I know some folks say it helped the cause, but I hate the movie Philadelphia. Every time it's on television, I end up watching it against my will and shouting at the screen “homophobic straight men were not the heroes of the AIDS epidemic.” I finally saw the antidote to Philadelphia; the new movie about ACT UP, United in Anger.Everyone should see this movie. It's an amazing story of how severely traumatized people, severely opppresed and vilified people stood up and demanded that their lives mattered. It's also a great example of letting people tell their own stories. The narrative arc of the movie was moved along by people talking about their own experiences rather than any outside narration.
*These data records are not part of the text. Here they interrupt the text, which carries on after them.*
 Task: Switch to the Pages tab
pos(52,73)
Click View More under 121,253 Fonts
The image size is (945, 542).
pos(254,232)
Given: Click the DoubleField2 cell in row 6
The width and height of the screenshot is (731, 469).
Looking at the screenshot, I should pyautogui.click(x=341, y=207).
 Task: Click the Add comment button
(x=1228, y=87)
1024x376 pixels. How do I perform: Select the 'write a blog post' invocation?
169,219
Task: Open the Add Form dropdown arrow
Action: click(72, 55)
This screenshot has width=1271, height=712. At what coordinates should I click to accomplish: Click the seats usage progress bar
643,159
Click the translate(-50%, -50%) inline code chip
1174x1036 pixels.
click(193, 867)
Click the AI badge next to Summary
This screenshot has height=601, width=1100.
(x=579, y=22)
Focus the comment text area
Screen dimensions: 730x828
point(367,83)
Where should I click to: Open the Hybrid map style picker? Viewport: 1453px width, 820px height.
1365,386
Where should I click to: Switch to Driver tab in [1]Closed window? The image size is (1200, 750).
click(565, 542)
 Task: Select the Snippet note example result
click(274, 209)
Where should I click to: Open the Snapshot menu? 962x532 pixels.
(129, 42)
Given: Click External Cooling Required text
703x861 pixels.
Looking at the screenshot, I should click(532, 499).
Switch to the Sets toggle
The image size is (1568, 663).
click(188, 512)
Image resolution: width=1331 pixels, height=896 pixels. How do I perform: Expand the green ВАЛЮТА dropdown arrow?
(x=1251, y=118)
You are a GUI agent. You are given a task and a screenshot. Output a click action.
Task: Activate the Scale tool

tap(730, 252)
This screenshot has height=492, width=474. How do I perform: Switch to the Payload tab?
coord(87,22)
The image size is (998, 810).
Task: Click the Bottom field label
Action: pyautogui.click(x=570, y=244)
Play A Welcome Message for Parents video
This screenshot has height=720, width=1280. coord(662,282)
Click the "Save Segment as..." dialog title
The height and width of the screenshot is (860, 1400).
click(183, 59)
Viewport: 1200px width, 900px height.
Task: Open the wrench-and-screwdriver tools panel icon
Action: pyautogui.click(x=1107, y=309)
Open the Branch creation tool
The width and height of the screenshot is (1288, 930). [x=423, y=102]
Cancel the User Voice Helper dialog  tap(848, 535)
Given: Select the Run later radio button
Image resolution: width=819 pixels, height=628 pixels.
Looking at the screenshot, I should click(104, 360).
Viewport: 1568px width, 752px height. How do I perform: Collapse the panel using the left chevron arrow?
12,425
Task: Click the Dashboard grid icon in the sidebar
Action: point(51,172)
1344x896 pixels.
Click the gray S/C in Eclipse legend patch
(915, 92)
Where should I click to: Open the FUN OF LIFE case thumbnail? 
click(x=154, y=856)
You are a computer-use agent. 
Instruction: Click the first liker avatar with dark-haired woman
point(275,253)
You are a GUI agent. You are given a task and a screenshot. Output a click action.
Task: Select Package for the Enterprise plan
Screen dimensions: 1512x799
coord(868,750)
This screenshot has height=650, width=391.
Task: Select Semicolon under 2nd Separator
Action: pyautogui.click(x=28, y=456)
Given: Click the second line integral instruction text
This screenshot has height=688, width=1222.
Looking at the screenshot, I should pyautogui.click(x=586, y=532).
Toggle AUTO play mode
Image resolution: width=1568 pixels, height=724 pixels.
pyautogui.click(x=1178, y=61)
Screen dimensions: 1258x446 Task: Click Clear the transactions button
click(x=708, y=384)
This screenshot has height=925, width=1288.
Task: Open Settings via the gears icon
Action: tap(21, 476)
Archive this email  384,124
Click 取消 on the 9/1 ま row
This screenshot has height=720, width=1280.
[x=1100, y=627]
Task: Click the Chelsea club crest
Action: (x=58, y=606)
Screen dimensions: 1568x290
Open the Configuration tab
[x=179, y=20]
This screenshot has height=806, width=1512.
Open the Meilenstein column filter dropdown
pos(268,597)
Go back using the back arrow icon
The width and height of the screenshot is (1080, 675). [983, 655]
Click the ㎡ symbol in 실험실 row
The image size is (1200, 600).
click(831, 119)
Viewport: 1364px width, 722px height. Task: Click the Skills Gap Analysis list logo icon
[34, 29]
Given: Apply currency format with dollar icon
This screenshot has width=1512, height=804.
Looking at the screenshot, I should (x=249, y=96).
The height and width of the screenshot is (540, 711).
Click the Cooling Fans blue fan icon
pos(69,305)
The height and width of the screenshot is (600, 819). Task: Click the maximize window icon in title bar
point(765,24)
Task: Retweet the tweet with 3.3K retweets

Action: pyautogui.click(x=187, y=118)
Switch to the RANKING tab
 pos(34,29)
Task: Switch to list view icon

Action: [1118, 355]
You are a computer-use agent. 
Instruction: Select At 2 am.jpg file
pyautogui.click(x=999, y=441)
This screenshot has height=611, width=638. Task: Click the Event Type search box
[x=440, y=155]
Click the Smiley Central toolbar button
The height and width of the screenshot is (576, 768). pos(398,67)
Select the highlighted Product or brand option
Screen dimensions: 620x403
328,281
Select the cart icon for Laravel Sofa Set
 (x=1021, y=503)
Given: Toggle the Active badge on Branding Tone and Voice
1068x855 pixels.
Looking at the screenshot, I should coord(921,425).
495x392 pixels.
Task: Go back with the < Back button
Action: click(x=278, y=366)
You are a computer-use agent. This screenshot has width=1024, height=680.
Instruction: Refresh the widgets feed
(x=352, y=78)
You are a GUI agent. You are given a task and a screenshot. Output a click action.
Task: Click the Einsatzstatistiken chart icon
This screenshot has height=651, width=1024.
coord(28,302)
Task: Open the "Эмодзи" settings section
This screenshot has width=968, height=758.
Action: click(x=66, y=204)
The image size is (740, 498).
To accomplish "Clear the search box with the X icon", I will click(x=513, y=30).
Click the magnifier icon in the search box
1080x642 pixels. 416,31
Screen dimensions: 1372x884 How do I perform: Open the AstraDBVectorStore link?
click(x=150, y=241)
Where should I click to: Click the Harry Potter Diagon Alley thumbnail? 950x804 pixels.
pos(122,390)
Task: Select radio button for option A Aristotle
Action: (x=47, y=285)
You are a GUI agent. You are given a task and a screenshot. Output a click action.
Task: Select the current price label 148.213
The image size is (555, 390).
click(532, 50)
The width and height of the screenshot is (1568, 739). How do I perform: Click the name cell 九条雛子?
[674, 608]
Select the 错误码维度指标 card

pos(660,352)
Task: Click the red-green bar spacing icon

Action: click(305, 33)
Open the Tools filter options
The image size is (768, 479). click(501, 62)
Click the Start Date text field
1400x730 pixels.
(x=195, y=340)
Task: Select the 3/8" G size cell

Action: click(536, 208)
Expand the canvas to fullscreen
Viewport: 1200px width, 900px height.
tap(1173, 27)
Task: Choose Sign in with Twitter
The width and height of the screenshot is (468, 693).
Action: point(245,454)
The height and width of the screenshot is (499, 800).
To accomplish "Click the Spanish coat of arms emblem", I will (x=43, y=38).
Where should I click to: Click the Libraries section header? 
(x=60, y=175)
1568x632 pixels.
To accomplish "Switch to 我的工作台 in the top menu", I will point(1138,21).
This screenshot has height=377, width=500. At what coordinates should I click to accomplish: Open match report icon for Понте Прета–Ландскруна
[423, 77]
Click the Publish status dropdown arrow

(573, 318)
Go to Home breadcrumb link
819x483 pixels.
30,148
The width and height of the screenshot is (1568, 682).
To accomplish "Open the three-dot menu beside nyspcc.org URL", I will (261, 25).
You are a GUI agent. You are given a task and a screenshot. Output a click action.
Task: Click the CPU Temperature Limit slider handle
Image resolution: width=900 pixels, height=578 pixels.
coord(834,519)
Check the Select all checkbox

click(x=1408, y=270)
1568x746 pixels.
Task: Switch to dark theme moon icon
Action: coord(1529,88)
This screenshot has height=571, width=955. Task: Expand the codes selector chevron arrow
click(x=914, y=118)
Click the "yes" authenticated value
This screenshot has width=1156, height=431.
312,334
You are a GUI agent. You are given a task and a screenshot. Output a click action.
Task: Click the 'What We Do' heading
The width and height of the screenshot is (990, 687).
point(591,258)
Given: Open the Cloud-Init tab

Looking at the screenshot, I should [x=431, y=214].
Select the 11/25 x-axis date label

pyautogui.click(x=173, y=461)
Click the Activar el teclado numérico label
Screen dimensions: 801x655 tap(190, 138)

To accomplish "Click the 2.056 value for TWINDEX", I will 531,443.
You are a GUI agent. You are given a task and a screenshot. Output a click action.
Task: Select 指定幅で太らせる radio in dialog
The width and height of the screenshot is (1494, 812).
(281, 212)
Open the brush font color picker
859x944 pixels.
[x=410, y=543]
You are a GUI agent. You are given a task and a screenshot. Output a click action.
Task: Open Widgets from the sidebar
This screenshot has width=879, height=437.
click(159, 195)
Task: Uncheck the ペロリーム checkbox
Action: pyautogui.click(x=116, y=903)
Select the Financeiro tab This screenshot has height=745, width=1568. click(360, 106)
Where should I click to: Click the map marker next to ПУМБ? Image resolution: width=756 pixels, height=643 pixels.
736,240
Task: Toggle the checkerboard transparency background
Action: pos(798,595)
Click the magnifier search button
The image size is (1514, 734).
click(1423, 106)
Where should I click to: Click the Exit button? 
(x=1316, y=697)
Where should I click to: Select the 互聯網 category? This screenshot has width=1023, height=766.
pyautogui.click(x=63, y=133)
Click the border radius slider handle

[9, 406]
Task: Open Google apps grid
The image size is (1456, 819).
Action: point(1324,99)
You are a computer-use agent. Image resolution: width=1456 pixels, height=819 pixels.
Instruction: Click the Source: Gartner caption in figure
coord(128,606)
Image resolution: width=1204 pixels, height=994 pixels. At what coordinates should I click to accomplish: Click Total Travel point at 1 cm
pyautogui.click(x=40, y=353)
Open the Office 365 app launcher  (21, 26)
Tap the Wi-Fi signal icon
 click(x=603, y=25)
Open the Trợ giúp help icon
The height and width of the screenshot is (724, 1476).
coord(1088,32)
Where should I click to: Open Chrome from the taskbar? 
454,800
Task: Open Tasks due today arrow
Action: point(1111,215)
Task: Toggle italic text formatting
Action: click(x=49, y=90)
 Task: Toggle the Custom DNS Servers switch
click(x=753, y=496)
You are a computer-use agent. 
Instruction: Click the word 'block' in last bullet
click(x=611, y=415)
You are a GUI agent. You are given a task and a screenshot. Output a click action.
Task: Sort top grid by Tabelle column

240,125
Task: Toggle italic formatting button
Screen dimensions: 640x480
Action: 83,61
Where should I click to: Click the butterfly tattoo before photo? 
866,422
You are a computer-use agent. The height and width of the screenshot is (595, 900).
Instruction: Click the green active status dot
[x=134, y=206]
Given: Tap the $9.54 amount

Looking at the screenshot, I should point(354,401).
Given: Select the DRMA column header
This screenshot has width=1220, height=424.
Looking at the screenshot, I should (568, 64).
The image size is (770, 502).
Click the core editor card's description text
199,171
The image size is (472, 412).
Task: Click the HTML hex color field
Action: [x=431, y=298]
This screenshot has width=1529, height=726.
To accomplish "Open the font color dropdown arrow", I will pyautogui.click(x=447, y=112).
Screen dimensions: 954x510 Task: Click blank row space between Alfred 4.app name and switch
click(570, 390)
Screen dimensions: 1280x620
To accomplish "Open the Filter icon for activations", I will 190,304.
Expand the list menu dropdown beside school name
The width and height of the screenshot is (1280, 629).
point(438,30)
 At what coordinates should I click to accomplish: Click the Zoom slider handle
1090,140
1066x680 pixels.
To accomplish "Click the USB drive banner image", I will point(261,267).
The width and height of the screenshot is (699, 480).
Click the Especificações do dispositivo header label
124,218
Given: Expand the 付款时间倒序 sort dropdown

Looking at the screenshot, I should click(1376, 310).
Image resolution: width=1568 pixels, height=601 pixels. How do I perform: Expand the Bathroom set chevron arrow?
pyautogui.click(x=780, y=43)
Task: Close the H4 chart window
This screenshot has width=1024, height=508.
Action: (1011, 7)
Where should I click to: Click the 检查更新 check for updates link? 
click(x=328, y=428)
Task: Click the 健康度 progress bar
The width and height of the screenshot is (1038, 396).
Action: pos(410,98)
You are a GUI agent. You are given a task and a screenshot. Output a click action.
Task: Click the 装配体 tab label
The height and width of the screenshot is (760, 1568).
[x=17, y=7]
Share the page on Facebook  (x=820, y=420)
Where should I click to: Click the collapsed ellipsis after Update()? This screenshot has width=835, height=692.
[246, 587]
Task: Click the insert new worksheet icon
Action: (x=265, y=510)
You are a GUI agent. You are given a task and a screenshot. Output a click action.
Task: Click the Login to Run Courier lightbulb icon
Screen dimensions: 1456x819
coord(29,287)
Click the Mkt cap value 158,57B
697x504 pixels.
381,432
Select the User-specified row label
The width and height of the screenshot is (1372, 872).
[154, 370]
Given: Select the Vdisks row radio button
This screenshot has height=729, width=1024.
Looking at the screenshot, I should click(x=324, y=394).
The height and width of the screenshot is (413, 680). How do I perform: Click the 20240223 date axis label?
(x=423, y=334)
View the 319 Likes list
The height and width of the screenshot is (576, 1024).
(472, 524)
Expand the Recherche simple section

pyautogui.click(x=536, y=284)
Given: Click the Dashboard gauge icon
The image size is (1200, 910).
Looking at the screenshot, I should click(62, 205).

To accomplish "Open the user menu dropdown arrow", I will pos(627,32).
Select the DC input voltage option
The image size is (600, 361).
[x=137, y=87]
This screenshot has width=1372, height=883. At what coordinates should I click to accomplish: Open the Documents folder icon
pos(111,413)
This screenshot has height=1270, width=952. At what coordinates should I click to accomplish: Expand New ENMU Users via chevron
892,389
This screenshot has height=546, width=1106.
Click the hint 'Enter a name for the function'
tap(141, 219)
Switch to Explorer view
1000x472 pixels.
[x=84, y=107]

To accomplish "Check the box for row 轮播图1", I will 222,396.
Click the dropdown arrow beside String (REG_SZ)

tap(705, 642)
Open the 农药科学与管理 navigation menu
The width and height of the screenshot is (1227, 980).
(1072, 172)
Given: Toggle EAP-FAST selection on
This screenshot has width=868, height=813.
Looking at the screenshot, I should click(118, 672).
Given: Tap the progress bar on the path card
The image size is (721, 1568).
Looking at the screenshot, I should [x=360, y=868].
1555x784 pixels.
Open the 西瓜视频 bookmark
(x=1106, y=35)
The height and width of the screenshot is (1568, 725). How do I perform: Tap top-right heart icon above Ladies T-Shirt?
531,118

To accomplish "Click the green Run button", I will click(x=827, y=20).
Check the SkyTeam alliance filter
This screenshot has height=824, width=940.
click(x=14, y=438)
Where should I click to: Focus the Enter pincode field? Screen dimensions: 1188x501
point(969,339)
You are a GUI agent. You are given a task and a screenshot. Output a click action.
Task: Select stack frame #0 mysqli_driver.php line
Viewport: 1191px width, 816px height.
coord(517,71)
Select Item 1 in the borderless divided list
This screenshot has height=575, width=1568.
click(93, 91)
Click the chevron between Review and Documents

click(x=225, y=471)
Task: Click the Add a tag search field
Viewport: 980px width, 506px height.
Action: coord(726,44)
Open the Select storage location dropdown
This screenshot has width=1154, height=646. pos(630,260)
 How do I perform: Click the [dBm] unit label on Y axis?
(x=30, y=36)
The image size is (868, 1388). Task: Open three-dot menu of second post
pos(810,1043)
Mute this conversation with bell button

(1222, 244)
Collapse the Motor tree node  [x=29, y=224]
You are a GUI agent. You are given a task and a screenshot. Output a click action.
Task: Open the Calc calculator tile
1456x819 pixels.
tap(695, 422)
Much of the footage was from the ACT UP oral history project, and in this footage, you could actually see the oral history subjects thinking, considering as they spoke.
I was also touched and impressed that the film was able to vividly communicate how people banded together in refusal to be demonized/victimized without a fight, yet didn't neglect showing some of the more difficult scenes of complete tragedy.
I stood in line with some young people...young enough to have found out about the movie while looking through Next to see if any of the places that didn't check ID closely were having drink specials. While I was chatting with them, they kept the conversation going while at the same time texting, checking facebook statuses etc. When we got in, I went to sit with my friends, but the kids sat not too far away from me. I looked over at them about 15 minutes into the screening. They all sat completely still with their phones in their hands, eyes on the moviescreen, rather than their phone screen. NOT texting.